The album moves at its own quiet, unrushed pace, opening with "Malibu Lovenest." The chorus of the opening track showcases both Wareham's uniquely quirky lyrics (like "You're in a jam / I'm in a pickle / We're in a stew" on the later title track) and ability to use words with odd rhythmic structures to his advantage. In these manners, Wareham's influences are often traced back to Lou Reed and this attribution is further proven by the second track "Cindy Tastes Like Barbecue" and the just as peculiarly titled, "Hotel Bambi."
But perhaps the standout track is the energetic half-love song, "Astronaut." The underlying bass rifts move at a clip, and Wareham's muted vocals proceed with absolute sincerity and are supported by bassist Britta Philips' own voice in the second half of the song (it should be mentioned for all trivia hounds that Philips was the singing voice of Jem in the awesome '80s cartoon of the same name).
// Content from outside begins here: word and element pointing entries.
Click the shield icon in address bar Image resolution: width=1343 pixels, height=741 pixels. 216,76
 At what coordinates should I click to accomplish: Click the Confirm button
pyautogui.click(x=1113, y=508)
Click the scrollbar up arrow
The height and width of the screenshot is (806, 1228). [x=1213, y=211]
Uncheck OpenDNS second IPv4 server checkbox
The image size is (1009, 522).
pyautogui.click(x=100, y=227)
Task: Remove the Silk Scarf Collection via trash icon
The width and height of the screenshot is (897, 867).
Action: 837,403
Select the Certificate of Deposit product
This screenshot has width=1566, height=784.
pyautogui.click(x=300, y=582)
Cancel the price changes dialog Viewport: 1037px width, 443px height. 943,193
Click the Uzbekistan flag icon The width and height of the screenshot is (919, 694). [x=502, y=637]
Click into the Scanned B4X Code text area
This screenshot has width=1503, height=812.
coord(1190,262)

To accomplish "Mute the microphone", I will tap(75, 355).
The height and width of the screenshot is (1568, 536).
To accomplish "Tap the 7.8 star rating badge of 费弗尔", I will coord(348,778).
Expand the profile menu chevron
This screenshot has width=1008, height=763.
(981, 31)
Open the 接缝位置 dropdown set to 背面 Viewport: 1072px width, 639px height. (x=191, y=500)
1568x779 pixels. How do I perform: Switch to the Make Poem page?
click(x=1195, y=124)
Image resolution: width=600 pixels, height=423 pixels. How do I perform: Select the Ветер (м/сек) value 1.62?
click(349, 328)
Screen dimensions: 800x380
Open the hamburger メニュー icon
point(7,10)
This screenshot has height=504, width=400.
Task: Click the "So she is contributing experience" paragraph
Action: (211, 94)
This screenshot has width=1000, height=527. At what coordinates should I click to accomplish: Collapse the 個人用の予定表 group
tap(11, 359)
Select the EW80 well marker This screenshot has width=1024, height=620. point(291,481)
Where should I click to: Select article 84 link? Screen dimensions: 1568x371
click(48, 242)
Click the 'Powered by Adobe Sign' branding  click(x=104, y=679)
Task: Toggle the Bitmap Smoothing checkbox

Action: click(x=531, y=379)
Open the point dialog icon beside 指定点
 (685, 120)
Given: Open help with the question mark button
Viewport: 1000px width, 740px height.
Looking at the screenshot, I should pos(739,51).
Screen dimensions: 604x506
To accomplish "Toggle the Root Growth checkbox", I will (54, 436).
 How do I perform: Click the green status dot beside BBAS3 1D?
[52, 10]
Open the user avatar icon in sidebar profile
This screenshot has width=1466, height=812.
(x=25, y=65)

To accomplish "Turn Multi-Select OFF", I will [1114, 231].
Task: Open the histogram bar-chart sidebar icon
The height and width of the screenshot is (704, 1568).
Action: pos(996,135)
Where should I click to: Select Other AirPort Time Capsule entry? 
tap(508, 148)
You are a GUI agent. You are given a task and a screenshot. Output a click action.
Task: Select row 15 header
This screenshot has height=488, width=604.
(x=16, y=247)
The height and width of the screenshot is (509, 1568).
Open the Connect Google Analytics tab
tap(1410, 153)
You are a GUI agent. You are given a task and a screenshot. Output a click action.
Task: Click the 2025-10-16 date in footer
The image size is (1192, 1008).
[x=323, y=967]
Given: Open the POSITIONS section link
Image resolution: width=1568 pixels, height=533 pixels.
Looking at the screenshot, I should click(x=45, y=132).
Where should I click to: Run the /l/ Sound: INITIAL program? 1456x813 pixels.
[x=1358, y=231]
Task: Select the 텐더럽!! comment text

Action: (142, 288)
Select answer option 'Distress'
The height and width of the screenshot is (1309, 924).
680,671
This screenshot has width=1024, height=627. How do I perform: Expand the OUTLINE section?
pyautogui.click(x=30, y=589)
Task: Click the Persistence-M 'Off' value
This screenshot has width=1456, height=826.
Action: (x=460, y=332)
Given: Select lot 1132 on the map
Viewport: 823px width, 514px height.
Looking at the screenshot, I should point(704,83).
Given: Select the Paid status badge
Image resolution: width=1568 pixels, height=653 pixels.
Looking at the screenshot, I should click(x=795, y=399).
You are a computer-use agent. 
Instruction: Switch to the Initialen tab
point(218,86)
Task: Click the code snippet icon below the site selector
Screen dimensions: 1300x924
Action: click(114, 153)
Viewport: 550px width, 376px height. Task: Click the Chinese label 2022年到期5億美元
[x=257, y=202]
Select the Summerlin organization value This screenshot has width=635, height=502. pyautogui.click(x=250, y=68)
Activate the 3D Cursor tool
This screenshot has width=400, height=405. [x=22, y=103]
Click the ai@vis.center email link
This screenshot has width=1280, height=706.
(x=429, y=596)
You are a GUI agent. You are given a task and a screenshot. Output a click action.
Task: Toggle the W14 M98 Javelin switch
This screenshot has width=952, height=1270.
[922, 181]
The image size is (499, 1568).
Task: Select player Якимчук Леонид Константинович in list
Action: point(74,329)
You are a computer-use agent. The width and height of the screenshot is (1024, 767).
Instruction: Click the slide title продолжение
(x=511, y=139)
But Wareham's words are pure magic. He manages to follow up absolutely befuddling lyrics like, "I wanna plug you in / I wanna get you things / Send you a pentagram / Feed you diazepam" with assured and blunt sweetness in lines like, "I wanna bend your spoons and make your silver shine."
"Romantica" is Luna's strongest album, with witty pop tracks like "Dizzy" and "Lovedust," the album's opener. "Romantica" is the first album after Philips joined the band, and although she doesn't alter the signature Luna sound, her additions in bass and vocals (like on "Mermaid Eyes") are more than welcomed. But again it is Wareham's incessantly clever lyrics that are constantly the stand-out feature. Their 1994 release "Bewitched" is almost as good as "Romantica," that shines with the second track, "Tiger Lily," which finds Wareham's vocals reaching to more melodic higher octaves, as its strong point.
"Motel Bambi" poses the question, "Where has all the sunshine gone?" Unfortunately, after tonight, that will remain an appropriate question. But though the sun has set and Luna is now gone, the songs still shine on.